Ce ne andiamo per non darvi altre preoccupazioni / 2013

ispirato a un’immagine del romanzo di Petros Markaris “L’esattore”

 

un progetto di Daria Deflorian e Antonio Tagliarini
con Daria Deflorian, Monica Piseddu, Antonio Tagliarini e Valentino Villa
collaborazione al progetto Monica Piseddu e Valentino Villa
luci di Gianni Staropoli
consulenza per le scene Marina Haas
direzione tecnica Giulia Pastore
organizzazione e distribuzione Giulia Galzigni / Parallèle

 

 

una produzione A.D.
in coproduzione con Teatro di Roma / Romaeuropa Festival 2013 / 369 gradi
in collaborazione con Festival Castel dei Mondi
residenze artistiche Centrale Fies / Olinda / Angelo Mai Altrove Occupato / Percorsi Rialto / Romaeuropa / Teatro Furio Camillo / Carrozzerie n.o.t
un ringraziamento ad Attilio Scarpellini e a Francesco La Mantia, Francesca Cuttica, Valerio Sirna, Ilaria Carlucci, Alessandra Ventrella

 

 

 

Punto di partenza e sfondo del lavoro è una immagine forte, tratta dalle pagine iniziali del romanzo L’esattore dello scrittore greco Petros Markaris, scritto nel 2011.
Siamo nel pieno della crisi economica greca quando vengono trovate le salme di quattro donne, pensionate, che si sono tolte volontariamente la vita. «…Abbiamo capito che siamo di peso allo Stato, ai medici, ai farmacisti e a tutta la società –spiegano in un biglietto – Quindi ce ne andiamo per non darvi altre preoccupazioni.

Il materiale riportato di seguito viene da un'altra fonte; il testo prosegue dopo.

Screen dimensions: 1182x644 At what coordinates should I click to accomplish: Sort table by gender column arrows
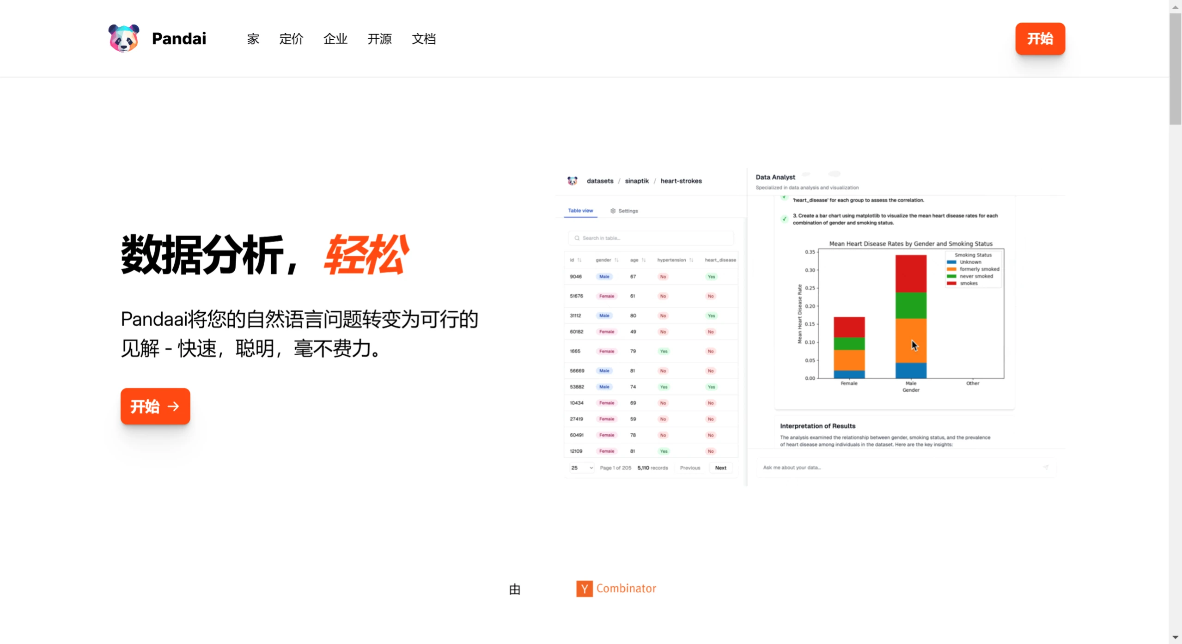click(616, 260)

Risparmierete sulle nostre pensioni e vivrete meglio».

Come hanno ordito queste quattro donne anziane questo singolare complotto contro la loro società in crisi? Abbiamo circoscritto il nostro immaginario tra il momento in cui prendono i sonniferi e quello in cui una ad una lasciano la vita nell’immacolato piccolo appartamento di periferia. “Ma chi ce l’ha fatto fare?” dice una delle nostre figure alle sue amiche e complici e scoppia in una fragorosa risata mentre è già distesa sul letto aspettando l’effetto delle pasticche ingoiate con della vodka, “uno dei modi più sicuri di fare una morte tranquilla nel sonno”.
La scena raccontata da Markaris ci ha anche fatto riflettere sul suicidio non come gesto esistenziale ma come atto politico estremo. Esistono suicidi altruistici? Siamo andati a cercare altri gesti simili nella realtà della Storia. Quello di Jan Palach, che durante la Primavera di Praga nel 1969 si è dato fuoco come atto di protesta contro la censura e quello del monaco vietnamita, Thich Quang Duc che, nel 1963, ha fatto lo stesso gesto per combattere la persecuzione contro la sua religione.

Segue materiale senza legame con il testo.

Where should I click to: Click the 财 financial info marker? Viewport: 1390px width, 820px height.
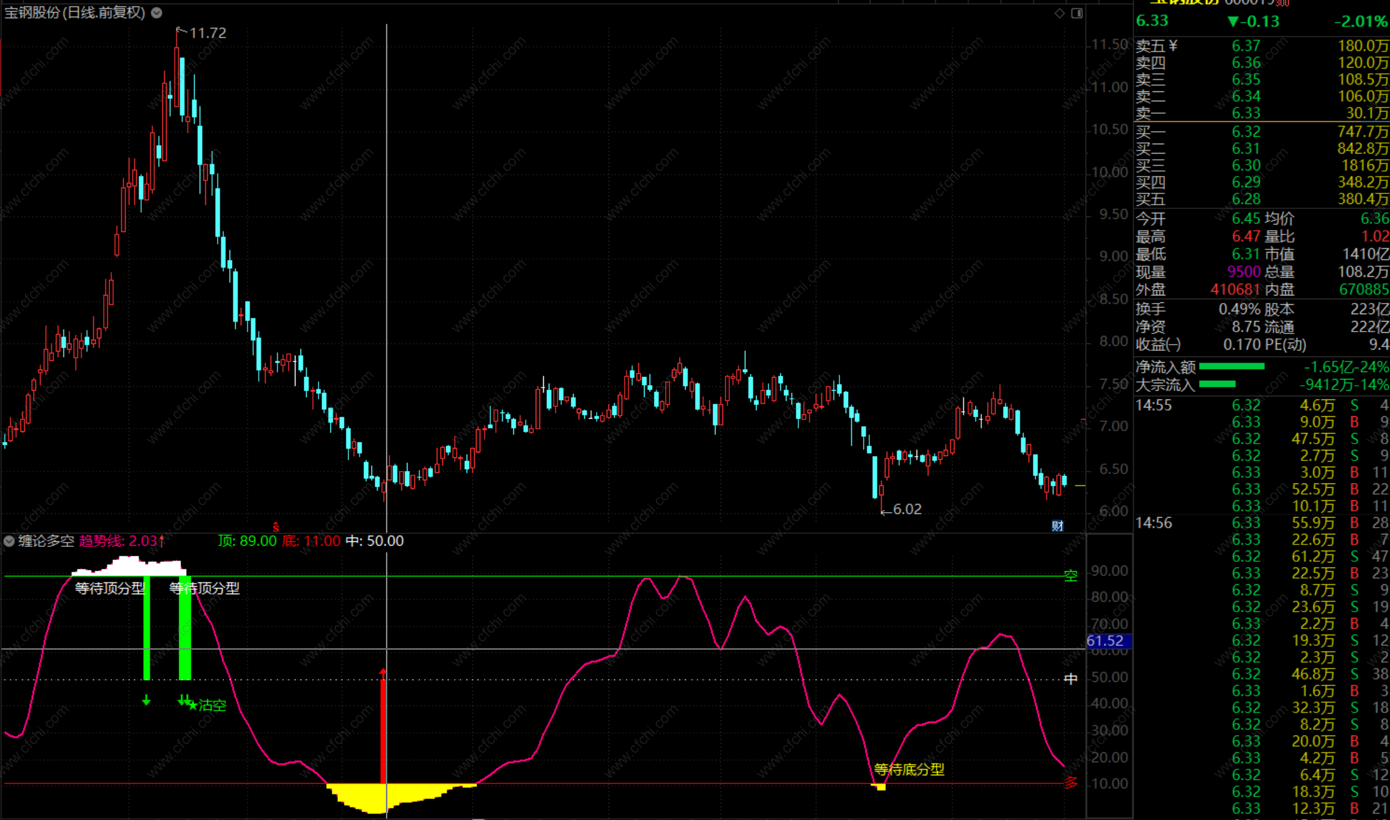pyautogui.click(x=1057, y=526)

Non un racconto, né un resoconto, ma un percorso dentro e fuori queste quattro figure di cui non si sa nulla se non la tragica fine. Un percorso fatto di domande e questioni che sono le loro, ma sono soprattutto le nostre. Usiamo lo spazio di libertà della scena per scatenare la nostra collera, sanare l’eccesso di positività che ci circonda, i comportamenti rigidamente politicaly correct, la commozione facile, il sorriso stereotipato delle relazioni sociali, le ricette per vivere con serenità le ingiustizie che ci toccano.
La decisione di andarsene delle quattro pensionate, in bilico tra la rinuncia esistenziale e l’atto politico, diventa un rifiuto della nostra “società della stanchezza”, come l’ha definita il filosofo Byung–Chul Han. Una società sempre più assertiva e ottimista perché incapace di altro, e oramai dolcemente declinante verso l’impossibilità della dignità della vita.

In scena insieme a noi – per la prima volta dall’inizio del nostro lavoro comune – Monica Piseddu e Valentino Villa non solo per una corrispondenza al numero delle protagoniste, ma anche a ribadire una necessaria importante piccola collettività, elemento essenziale di questa immagine, semplice solo in apparenza. Insieme ci presentiamo al pubblico con una dichiarazione di forte impotenza, che in questo caso è una cruciale impotenza a rappresentare: il nostro no parte subito, fin dalla scena di apertura. Un gioco performativo che via via durante il lavoro diventa sempre più serio e definitivo. Non è solo la questione della rappresentazione a scricchiolare, ma ancora di più la nostra capacità di persone in scena di fronte ad altre persone sedute di fronte a noi di trovare una risposta costruttiva allo sfacelo prima di tutto morale che ci circonda. Incapaci, impotenti. Ma consapevoli di questo.